Natural Curiosities
Q. Late last summer I watched a squirrel eat seed on our bird feeder. As he sat back on his hind legs, one leg would start to come up until he toppled over. He would start to fall off the feeder, then catch himself and start the process over again. Later, while sitting on our deck, he did not seem to have the same problem. Could he have had a reaction to the height of the feeder?
Cathleen Hauenstein
Eagan
A. More likely he was a bit tipsy, speculates DNR wildlife educator Jan Welsh. Crab apples and other fruits can start to ferment in hot weather, and the alcohol that builds up can affect birds and small mammals that eat them. The squirrel's rapid metabolism might have helped him sober up by the time he made it to your deck.
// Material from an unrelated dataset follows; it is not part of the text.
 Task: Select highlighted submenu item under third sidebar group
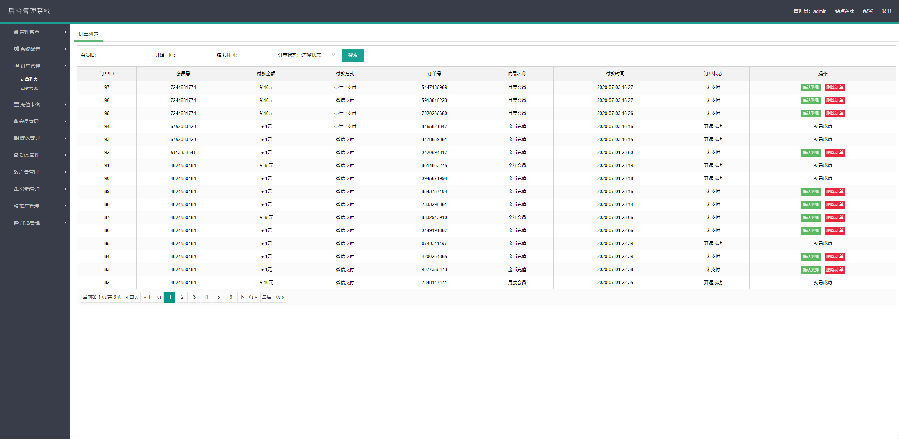click(x=30, y=79)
Q. My husband and I visited a state park in northwestern Minnesota last May. I found four or five ticks on me, while my husband discovered at least 20. Why did they prefer him? I was wearing dark clothing and his outfit was light-colored.
Karen de Boer
Glencoe
A. Your husband's superior success in catching ticks was probably due more to hiking style than to clothing color, says University of Minnesota entomology professor Timothy Kurtti. In shrubby or grassy areas, ticks climb to the tops of vegetation and sit there waving their forelegs around, waiting for something warm and blood-filled. Hikers who stray from the trail or tend to brush up against tall grasses and bushes are more likely to pick up ticks than those who stick to the middle of the path.
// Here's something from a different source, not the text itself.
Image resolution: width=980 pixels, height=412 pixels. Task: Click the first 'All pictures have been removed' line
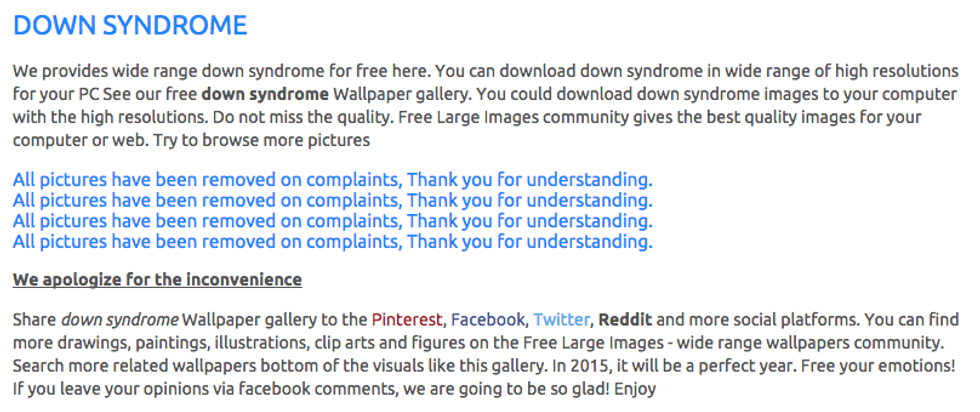[332, 180]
Q. When tracing a stream to its origin, how does one determine which is "top dog"? At the origin of the Mississippi, I saw two streams that could have been the origin. And where the Missouri joins the Mississippi, how did someone decide which was the Mississippi and which was the tributary?
Kenneth Jefferson
St. Paul
A. In the case of the Mississippi River, the "top dog" is Lake Itasca. According to Glen Yakel of DNR Waters and Bryce Anderson of DNR Parks, surveyor Jacob V. Brower, who in the 1890s characterized Lake Itasca and its watershed as "the greater ultimate reservoir bowl at the source of the Mississippi River," acknowledged that several small streams flow into Lake Itasca. However, he said because they were merely creeks and not rivers, the true source of the Mississippi River is Lake Itasca.
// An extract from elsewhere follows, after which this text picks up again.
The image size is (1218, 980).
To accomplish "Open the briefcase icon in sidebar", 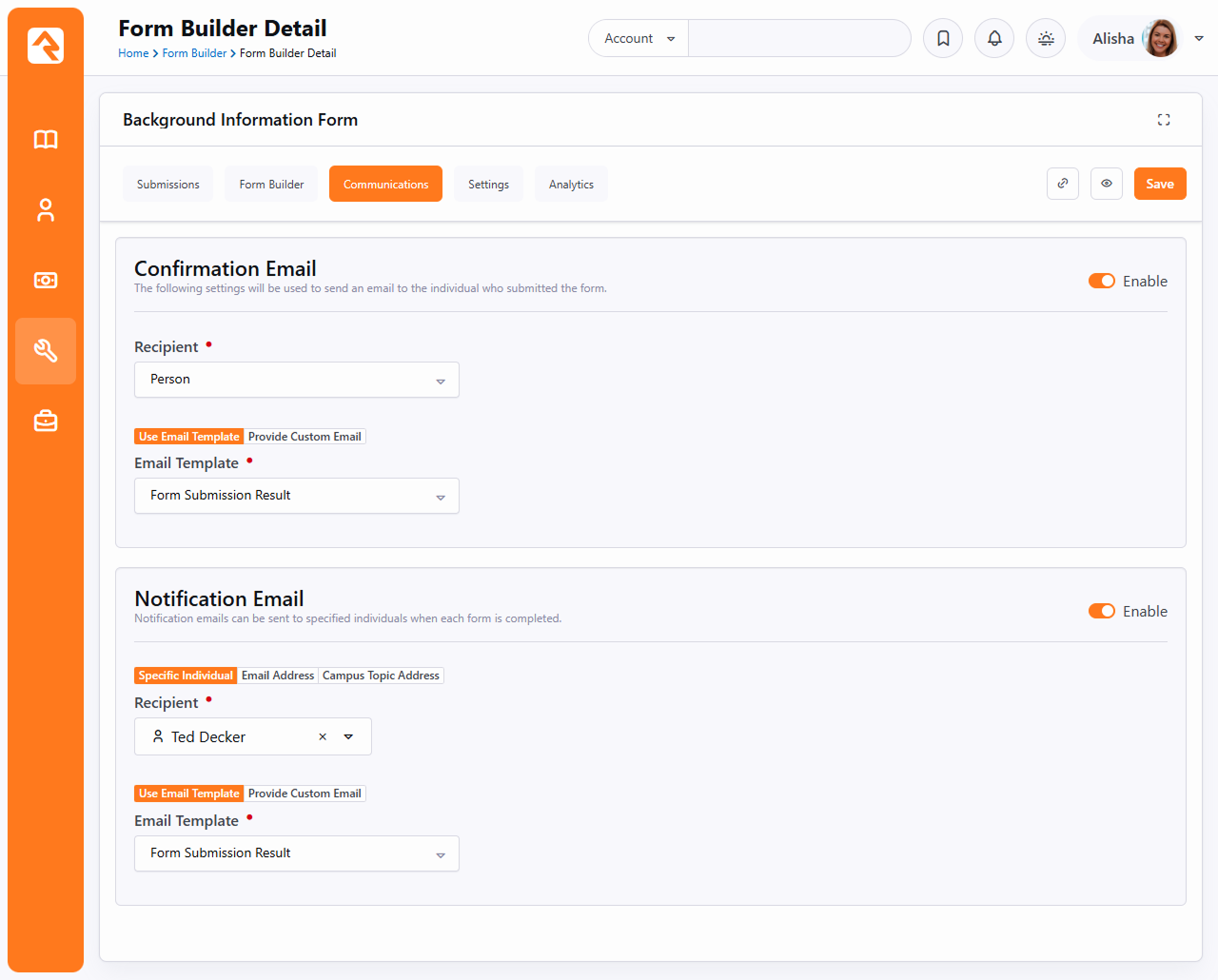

According to Yakel, when two rivers meet, the united river downstream usu-ally takes the name of the larger of the two rivers. The Mississippi River is larger by volume than the Missouri River at the rivers' confluence.
Q. What has happened to the muskrat population? In the 1940s every pond had a muskrat house. Now I see none.
Elizabeth Nelson
Minnetonka
A. Muskrat populations fluctuate with disease and weather conditions, says DNR furbearer specialist Conrad Christianson. The low levels in recent years are due mainly to drought. "They'll be back," Christianson says.
Q. A hawklike bird had been standing in the same place all day. When my wife approached the bird, it turned its head toward her and began a soft peeping. An osprey nest is nearby. Was the bird injured or had it fallen from the nest? Should we have left the bird alone, or taken it somewhere?
Dick Broen
Bemidji
A. If you see no major injury, leave an animal where it is, says DNR wildlife educator Jan Welsh. If a chick falls from a nest, the parent birds will continue to feed it. If the bird you saw had feathers, it may have been learning to fly. At this stage young birds spend a fair amount of time sitting on the ground or near the nest trying to get the hang of things.
Q. When I lived in north-central Minnesota, our garage had a motion--detector light. Several evenings I observed a big brown bat swoop in, causing the light to come on. It would then make several runs under the light, apparently catching insects. If it left for a couple minutes, the light would go out. Again the bat would come in and on would go the light. What do you think-smart bat, or just dumb luck?
Steve Palmer
Montello, Wis.
A. DNR nongame wildlife expert Steve Kittelson says he's seen swallows get to their nest in The Home Depot by swooping past the motion detector that causes the door to open. He's also seen swallows flying around a closed barn, even though it didn't have a motion detector. Because insects congregate on the sides of buildings for shelter, they might come around your garage even with the lights off.